As has been widely reported, on July 21, 2016, the Antitrust Division of the DOJ filed two separate complaints to block both Anthem's acquisition of Cigna and Aetna's acquisition of Humana, alleging both acquisitions violate the federal antitrust laws. In both cases, the parties have decided to fight the DOJ's challenge. Originally, both cases were scheduled to be heard by the same judge, but due to the parties' request for an expedited trial, the judge separated the two cases to speed along the review. As such, the Anthem/Cigna trial will begin on November 21, 2016, while the Aetna/Humana trial will begin on December 5, 2016. Decisions in both cases are expected in January of 2017.

As is typical for complex antitrust matters, the parties will likely issue many third party subpoenas to providers as well as other health insurers as part of the discovery process. These third party documents will help the parties defend against the DOJ's allegations that the acquisitions are anticompetitive. Due to the expedited time frame for the trial, the discovery process has also been expedited, which will likely catch many third parties in the crosshairs of a quick discovery process.

When receiving a third party subpoena, there are a number of different options to consider in developing a response strategy. While determining the correct strategy for your organization, here are a few practical considerations to keep in mind that will help simplify the process and reduce the burden.

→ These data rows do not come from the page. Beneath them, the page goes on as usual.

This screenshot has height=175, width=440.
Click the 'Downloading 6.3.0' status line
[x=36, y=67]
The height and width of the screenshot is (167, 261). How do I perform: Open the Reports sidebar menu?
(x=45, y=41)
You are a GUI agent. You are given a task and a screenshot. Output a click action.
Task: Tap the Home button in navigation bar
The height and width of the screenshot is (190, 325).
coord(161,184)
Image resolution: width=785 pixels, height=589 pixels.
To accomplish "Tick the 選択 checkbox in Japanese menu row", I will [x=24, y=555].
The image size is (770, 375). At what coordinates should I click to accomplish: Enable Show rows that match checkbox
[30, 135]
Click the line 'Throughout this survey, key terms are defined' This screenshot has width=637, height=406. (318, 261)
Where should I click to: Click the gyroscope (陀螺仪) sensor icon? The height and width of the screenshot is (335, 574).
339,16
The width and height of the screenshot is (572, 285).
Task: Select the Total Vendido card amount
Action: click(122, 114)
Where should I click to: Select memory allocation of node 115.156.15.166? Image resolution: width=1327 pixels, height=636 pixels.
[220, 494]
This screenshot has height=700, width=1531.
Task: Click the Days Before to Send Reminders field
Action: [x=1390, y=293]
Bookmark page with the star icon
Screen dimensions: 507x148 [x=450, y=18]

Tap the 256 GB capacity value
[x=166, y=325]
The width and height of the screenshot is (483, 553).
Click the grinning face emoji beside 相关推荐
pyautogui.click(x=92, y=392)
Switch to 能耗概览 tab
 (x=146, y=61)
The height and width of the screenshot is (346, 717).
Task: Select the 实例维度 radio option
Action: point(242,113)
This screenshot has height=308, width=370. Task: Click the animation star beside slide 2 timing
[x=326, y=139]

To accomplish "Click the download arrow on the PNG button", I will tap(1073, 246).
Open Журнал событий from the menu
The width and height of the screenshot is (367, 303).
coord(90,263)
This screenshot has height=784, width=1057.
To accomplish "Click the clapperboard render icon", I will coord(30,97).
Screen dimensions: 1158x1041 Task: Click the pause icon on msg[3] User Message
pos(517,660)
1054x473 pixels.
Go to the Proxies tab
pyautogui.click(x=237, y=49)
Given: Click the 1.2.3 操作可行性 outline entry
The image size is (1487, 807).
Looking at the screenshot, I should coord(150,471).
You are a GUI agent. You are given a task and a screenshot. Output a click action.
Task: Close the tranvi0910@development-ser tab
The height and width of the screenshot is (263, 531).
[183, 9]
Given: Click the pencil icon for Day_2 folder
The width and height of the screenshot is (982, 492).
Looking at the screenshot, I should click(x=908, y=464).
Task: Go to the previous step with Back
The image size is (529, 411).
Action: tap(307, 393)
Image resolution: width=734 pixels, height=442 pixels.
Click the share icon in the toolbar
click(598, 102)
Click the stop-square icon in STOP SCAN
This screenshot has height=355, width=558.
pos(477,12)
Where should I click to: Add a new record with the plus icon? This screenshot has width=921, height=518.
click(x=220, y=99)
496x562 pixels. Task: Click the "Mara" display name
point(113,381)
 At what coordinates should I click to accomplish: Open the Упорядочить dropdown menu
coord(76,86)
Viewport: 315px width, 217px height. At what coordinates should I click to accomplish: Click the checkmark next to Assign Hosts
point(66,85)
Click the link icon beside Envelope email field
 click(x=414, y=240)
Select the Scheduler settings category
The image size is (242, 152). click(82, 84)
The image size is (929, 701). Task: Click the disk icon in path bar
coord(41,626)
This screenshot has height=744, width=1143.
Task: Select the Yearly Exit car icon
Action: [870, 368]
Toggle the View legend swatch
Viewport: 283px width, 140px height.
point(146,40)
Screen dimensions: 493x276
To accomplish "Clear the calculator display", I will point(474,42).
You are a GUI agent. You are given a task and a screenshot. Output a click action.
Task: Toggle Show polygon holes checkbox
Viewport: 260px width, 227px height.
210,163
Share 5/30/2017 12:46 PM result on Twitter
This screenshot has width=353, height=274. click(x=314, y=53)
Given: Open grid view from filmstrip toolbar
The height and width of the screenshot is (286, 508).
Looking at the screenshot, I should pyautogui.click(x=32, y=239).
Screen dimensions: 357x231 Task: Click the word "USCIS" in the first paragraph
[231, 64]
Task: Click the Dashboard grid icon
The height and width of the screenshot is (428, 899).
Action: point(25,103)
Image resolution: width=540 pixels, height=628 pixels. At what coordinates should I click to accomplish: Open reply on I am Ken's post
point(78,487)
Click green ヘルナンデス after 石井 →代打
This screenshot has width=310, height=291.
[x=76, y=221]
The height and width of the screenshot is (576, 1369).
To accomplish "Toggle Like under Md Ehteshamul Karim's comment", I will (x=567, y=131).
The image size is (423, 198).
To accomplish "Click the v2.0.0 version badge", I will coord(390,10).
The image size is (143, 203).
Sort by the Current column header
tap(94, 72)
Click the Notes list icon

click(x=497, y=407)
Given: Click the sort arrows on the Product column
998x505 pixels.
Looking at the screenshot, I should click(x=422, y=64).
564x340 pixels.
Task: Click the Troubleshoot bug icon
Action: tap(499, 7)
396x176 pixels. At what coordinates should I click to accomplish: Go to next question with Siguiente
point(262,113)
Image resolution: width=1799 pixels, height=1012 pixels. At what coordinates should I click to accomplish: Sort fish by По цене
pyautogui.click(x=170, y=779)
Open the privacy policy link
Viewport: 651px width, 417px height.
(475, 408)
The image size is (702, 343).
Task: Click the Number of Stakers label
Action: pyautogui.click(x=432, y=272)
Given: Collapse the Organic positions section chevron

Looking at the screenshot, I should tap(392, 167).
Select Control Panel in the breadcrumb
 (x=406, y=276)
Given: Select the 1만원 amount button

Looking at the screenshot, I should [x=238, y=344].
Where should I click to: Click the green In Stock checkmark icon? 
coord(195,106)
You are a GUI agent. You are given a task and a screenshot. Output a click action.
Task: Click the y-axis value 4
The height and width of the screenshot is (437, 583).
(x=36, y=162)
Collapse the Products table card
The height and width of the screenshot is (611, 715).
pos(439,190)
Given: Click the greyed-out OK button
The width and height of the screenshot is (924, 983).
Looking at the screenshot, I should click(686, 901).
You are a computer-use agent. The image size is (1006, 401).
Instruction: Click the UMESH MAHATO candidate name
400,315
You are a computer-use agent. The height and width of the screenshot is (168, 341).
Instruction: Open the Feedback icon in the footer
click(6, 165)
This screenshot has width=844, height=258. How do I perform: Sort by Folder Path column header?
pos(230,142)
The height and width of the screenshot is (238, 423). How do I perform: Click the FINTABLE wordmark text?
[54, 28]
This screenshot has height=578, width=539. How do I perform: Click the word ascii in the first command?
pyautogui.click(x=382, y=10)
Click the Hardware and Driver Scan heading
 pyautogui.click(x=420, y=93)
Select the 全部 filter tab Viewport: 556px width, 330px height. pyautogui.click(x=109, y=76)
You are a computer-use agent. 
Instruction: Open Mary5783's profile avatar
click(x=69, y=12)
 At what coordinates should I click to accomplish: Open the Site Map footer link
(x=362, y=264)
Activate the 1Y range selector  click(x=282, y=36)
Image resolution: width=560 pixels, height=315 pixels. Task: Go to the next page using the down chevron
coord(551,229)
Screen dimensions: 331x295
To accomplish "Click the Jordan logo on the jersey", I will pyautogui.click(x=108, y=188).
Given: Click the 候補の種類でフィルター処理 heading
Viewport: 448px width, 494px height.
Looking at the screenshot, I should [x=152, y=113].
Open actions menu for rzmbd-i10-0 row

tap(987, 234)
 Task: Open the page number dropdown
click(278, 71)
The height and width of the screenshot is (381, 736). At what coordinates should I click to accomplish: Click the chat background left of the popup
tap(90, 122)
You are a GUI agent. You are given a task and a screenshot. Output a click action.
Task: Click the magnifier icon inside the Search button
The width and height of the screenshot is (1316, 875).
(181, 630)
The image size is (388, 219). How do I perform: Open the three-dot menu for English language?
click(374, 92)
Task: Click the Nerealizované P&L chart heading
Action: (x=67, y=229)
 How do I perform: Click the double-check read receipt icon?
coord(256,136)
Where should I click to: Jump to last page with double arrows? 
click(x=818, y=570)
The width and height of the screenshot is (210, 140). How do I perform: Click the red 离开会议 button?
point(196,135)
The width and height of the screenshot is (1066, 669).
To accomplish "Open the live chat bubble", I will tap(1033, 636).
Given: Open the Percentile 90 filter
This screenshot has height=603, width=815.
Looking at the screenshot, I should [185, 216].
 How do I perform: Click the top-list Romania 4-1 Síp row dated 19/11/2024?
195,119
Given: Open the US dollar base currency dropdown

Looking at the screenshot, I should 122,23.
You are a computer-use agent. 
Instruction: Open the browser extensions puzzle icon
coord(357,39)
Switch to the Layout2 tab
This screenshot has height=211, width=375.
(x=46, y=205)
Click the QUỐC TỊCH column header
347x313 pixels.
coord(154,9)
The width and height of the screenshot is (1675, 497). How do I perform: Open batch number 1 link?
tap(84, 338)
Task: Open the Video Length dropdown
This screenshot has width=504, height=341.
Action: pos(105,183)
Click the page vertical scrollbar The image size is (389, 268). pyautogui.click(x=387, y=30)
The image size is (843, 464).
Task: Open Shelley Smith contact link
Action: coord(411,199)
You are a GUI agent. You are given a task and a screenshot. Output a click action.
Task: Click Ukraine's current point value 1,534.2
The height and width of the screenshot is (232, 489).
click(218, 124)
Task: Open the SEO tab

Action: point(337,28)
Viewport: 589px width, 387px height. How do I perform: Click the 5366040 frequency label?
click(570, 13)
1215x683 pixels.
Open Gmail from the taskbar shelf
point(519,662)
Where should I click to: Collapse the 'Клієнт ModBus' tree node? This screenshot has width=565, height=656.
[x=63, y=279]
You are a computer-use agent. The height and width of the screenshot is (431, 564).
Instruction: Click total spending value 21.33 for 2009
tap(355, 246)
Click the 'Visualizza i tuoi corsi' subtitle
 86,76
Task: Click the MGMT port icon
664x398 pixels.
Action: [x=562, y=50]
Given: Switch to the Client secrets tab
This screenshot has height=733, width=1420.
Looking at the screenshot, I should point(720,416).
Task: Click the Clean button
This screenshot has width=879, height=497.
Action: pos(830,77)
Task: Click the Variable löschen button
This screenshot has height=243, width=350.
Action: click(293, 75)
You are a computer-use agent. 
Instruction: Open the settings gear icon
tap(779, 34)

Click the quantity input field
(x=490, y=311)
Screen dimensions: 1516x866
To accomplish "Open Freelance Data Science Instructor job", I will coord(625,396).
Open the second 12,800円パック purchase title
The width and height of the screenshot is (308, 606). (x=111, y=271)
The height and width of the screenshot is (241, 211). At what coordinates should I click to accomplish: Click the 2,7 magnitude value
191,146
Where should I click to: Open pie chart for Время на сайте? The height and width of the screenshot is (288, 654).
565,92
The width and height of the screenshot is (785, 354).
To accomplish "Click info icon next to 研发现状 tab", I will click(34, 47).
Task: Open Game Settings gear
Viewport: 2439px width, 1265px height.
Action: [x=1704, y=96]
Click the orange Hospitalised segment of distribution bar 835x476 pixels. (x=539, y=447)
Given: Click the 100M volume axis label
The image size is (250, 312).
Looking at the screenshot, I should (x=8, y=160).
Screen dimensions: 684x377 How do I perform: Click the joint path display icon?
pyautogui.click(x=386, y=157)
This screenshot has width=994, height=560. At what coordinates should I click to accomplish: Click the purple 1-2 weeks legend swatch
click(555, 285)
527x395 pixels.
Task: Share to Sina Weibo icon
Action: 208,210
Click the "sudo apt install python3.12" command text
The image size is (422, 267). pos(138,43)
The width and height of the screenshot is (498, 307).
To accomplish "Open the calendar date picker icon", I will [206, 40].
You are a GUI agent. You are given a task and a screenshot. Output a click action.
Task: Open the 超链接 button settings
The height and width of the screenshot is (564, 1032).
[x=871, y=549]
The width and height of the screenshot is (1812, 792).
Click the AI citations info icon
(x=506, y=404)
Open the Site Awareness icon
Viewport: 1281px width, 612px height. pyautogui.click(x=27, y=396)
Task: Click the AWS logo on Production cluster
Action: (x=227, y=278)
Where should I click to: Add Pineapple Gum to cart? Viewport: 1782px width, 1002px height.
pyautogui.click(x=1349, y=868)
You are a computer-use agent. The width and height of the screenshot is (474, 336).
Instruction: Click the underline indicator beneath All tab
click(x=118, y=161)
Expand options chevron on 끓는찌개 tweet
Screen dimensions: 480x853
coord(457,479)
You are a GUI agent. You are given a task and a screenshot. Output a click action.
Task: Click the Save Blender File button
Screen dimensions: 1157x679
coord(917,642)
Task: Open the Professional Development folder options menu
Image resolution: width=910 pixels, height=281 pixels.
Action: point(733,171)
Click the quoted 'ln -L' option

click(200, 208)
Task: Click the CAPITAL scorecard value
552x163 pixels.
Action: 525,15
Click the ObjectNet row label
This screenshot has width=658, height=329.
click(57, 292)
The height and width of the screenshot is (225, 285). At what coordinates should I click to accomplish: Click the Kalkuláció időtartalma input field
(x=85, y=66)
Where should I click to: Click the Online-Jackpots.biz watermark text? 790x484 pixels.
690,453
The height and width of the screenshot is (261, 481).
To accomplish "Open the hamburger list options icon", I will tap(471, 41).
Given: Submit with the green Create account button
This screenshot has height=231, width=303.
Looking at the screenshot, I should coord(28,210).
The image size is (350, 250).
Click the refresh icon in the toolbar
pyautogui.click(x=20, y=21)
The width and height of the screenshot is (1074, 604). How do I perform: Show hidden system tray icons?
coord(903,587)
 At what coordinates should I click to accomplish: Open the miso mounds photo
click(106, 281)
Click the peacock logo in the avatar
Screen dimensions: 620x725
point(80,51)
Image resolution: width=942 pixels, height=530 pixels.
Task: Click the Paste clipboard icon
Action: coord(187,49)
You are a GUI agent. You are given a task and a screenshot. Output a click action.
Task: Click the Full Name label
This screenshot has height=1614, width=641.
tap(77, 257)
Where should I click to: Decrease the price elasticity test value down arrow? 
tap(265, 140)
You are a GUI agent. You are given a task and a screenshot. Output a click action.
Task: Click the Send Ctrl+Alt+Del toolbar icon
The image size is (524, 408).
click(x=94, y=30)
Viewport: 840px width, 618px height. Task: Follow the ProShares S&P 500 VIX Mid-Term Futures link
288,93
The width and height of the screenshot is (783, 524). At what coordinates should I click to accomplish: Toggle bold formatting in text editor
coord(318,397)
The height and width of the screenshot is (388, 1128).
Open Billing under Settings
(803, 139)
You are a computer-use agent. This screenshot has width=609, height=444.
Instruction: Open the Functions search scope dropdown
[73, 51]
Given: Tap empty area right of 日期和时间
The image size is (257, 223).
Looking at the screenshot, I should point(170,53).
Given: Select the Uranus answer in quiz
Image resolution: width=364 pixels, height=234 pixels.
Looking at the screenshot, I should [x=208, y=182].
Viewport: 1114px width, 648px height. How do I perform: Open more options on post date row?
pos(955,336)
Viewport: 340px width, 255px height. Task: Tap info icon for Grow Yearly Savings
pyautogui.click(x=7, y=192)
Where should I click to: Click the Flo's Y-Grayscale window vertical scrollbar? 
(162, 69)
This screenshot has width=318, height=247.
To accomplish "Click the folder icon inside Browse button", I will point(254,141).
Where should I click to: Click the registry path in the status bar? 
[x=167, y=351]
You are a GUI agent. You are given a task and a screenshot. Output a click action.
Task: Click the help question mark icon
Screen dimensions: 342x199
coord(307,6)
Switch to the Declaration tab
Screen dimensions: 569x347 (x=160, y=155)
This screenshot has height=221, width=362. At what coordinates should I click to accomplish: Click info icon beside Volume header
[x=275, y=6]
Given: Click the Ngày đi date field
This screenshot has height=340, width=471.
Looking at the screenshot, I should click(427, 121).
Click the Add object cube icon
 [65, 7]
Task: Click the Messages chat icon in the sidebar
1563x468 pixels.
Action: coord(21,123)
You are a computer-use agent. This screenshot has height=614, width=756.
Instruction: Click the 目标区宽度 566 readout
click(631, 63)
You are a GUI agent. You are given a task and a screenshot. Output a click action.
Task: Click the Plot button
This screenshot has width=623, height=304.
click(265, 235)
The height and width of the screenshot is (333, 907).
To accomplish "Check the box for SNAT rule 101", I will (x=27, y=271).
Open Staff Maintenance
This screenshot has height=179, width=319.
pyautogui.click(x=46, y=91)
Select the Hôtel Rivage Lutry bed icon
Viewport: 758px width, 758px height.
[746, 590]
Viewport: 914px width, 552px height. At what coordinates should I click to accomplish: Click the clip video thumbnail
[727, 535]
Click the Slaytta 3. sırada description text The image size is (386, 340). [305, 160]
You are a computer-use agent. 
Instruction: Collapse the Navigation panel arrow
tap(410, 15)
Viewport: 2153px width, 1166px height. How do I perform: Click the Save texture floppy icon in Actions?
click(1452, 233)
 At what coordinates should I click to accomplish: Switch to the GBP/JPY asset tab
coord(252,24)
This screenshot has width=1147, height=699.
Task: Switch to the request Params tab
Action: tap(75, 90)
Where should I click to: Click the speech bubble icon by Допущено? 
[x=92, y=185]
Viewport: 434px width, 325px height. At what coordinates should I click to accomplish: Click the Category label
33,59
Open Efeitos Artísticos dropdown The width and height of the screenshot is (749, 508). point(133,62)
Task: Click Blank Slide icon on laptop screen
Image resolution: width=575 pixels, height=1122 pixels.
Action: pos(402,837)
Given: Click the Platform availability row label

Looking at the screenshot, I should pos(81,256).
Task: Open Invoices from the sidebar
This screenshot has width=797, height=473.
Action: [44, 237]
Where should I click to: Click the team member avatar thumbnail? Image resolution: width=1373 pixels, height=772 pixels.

  • Negotiate the Scope of the Subpoena. The subpoena will likely ask for a broad range of documents and information. The first step is typically for your counsel to reach out to counsel for the serving party and negotiate the scope of the subpoena into a more targeted, manageable production. It is likely that the serving party does not want to be drowned in documents and would prefer a more focused and targeted production. As part of this negotiation process and as a means of efficiently organizing and complying with the subpoena, it is typical to limit the production of documents to certain key "custodians."
  • Negotiate the Production Due Date. The production due date on the subpoena will likely be very quick and often unreasonable. During the negotiation with counsel for the serving party, it is typical to negotiate a more reasonable time frame, including agreeing to a "rolling production," where documents are produced in a rolling manner as they are collected and reviewed.
  • Prepare and Send Written Objections. Within 14 days after receiving a subpoena, written objections must be sent to the serving party. Preparing and sending written objections puts the ball back in the court of the serving party and provides certain practical protections.
  • Consider a Motion to Quash. If the subpoena is too burdensome or too unreasonable, consider filing a motion to quash the subpoena with the court. This strategy should be considered carefully because it is possible this motion might create a lot of work and ultimately be denied by the court.
  • Review the Protective Order. The court in each case has approved a Protective Order that, in part, governs the confidential treatment of third party documents. Because many of the requested documents will contain competitively sensitive information, it is crucial to understand the treatment of confidential documents under the Protective Order and the correct procedural steps to take. This will ensure your competitively sensitive information is protected from being made public.
  • Issue a Litigation Hold. A litigation hold functions as a detailed set of instructions to all relevant members of your organization and helps to preserve all documents and electronically stored information ("ESI") or data related to the litigation by suspending any record destruction policies. This hold is critical to your compliance with the court order and should be broadly applied to physical documents and ESI wherever it may be located including documents and information stored outside your physical offices by third party vendors. As part of the litigation hold and as a means of efficiently organizing and complying with the required document production, it is important to notify all key individuals and your entity's information technology staff of their duty to preserve all documents related to the litigation.
  • Collect and Review the Documents. The most time consuming and burdensome part of the process will be collecting and reviewing the documents. Depending on the outcome of the negotiations with counsel for the serving party, your collection of documents will either feature a "forensic" or "targeted" pull of documents. It is often important to sit down with the identified custodians to understand how they maintain their documents, as well as whether and to what extent they have responsive documents. Once collected, the documents should be reviewed by counsel for responsiveness, privilege and confidentiality determination. This is a critical step to ensure privileged material is not produced and the documents are given the appropriate confidentiality designation. There are many strategies and methods to implement in order to make this part as efficient as possible.